REQUIREMENT:
What is needed is an exact transcription of the line with "Where should I" and all the lines that follow it in the entries below; add nothing else.

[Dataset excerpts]
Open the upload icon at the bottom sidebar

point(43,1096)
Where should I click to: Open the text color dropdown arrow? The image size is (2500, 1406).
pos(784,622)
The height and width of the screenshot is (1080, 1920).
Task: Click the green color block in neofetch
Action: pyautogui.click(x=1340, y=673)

RESULT OF THE EXERCISE:
Where should I click to: Open the text color dropdown arrow? The image size is (2500, 1406).
pos(784,622)
The height and width of the screenshot is (1080, 1920).
Task: Click the green color block in neofetch
Action: pyautogui.click(x=1340, y=673)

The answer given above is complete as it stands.